### Text under study
######
Posted on October 17, 2011July 11, 2025

Although I am late to the game, I have recently started watching through the newer seasons of Doctor Who. The Season 3 episode “Gridlock” has been haunting me since I watched it. In this episode the Doctor and Martha Jones visit New New York in the year 5 Billion and 43 where they find an underground world consisting of one massive traffic jam. In an overpopulated world, underworld families live in small flying cars on a deadly polluted underground highway. It can take years to travel a few miles, and so they exist isolated in their cars as they inch forward through the gridlock. The commuters have hope that the police will one day open more lanes or solve the traffic problems and they then take comfort in the moment by singing nostalgic but meaningless hymns (like “The Old Rugged Cross”) during broadcasted daily reflection moments. The Doctor steps into this world and breaking all established rules of traffic discovers that the overworld has been wiped out leaving the commuters stuck in hopeless and pointless gridlock. He subsequently flings open the doors to the overworld, showing them the way out if they are willing to simply fly themselves out into the light.
######
### Available data
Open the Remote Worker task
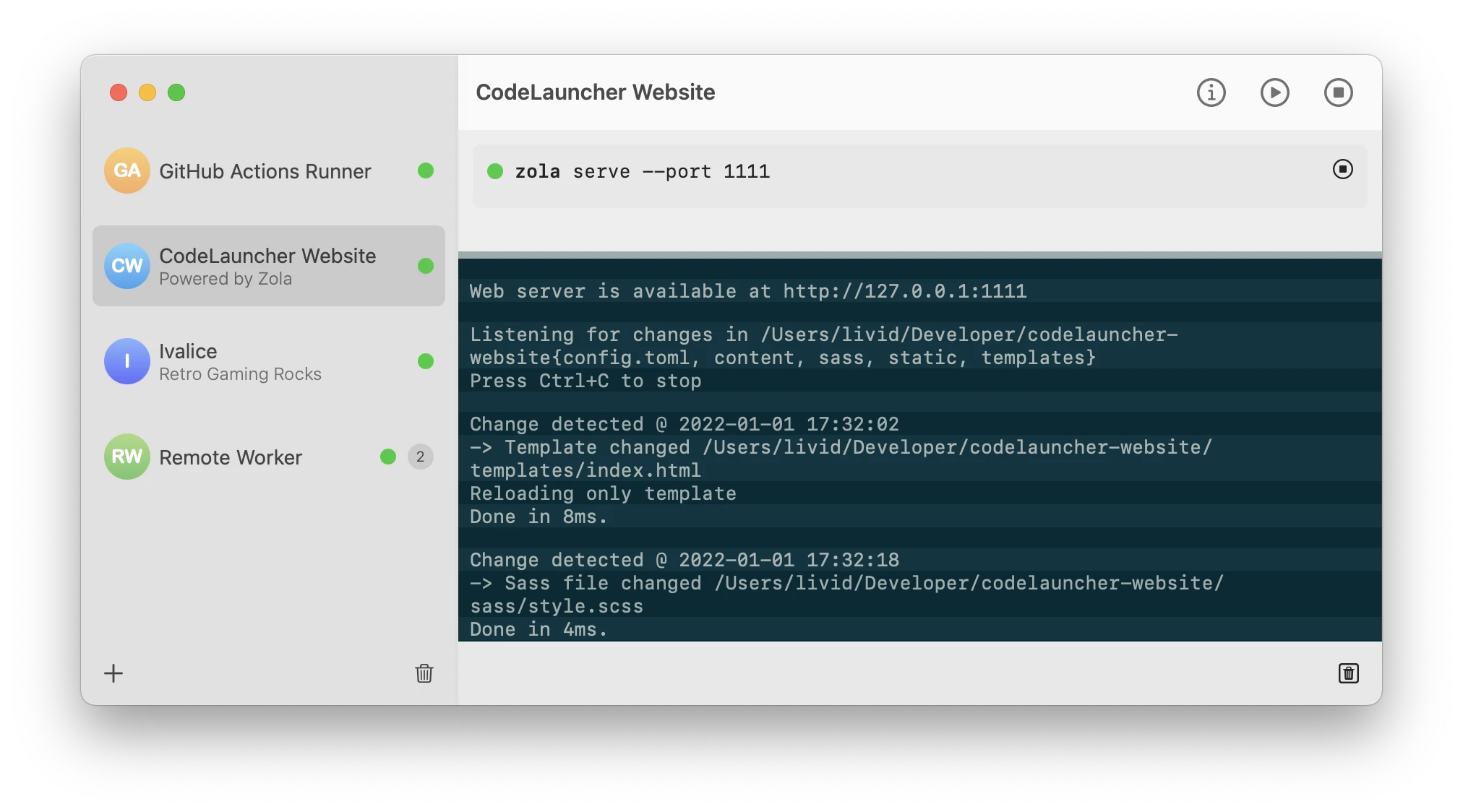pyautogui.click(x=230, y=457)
######
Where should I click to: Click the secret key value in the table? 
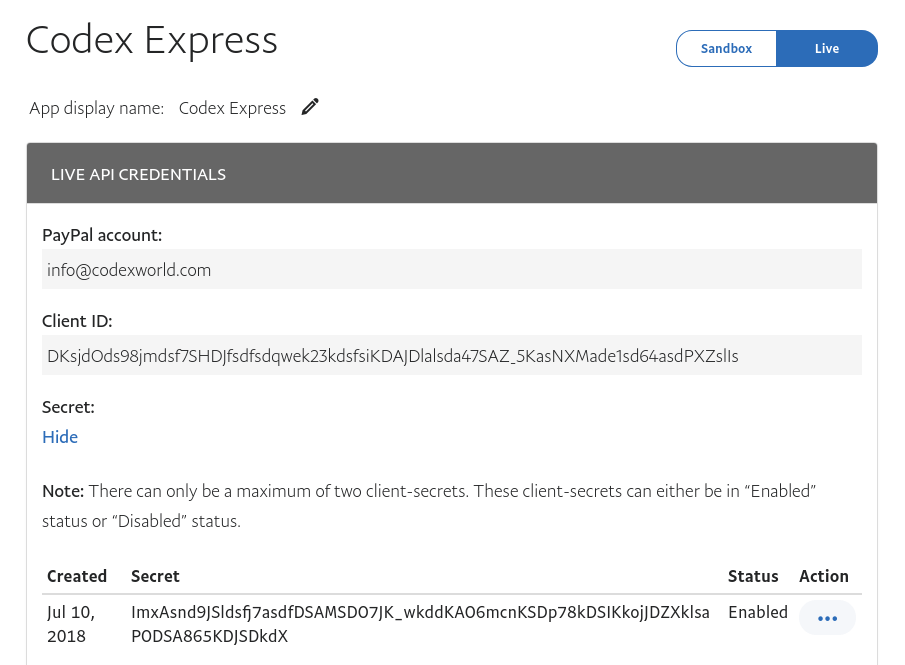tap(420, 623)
######
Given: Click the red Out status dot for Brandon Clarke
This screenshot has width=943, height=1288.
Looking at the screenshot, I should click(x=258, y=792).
######
### Work instructions
(1) In the post about the Doctor Who episode "Gridlock," what hymn is named as one the commuters sing?
(2) Continue the post about the Doctor Who episode "Gridlock" from where it stops.
The entries aren't needed for anything here.

### Answers per task
(1) "The Old Rugged Cross."

(2)
The episode is a beautiful incarnation story and has repeatedly popped into my mind as I reflect on the current Occupy Wall Street protests (yes, this is the way my mind works). There is no precise correlation, but I couldn’t help but notice similarities. In our isolated attempts at living the American dream according to the rules the system imposed upon us we know there are problems, but there is a tendency to assume that some authority will somehow eventually fix our problem for us. So we wait patiently, abiding by the rules, taking comfort in our sweet but impotent religious rituals, dying slowly as we come to mistake the rat-race for reality. A few of us might get ahead, moved to the fast lane so to speak, which we take as a sign of hope that the system is working and that one day we might actually arrive. We might talk about freedom, and love, and justice, and mercy as if they are some ideal we can strive towards – a better world we can hope to someday arrive at – but they aren’t reflected in the shape of our everyday lives. That is consumed with inching forward in our individual existence.

So when something like Occupy Wall Street comes along it challenges the status quo. And if our hope is in the fulfillment of the status quo, a challenge to that makes us fearful. What if we lose our place? What if all the time we have spent was wasted? Shouldn’t we just wait for the people in charge to figure it all out and get us all running smoothly again? What is scary to some about the Occupy movement is that instead of giving comfort in the moment or hope in the continued status quo, it is calling for liberation. Perhaps that is not the message of every voice or even of the details, but the collective message is one calling people out to a different way. It is a message that the system is broken, we are hopelessly stuck, and we need to find a way out.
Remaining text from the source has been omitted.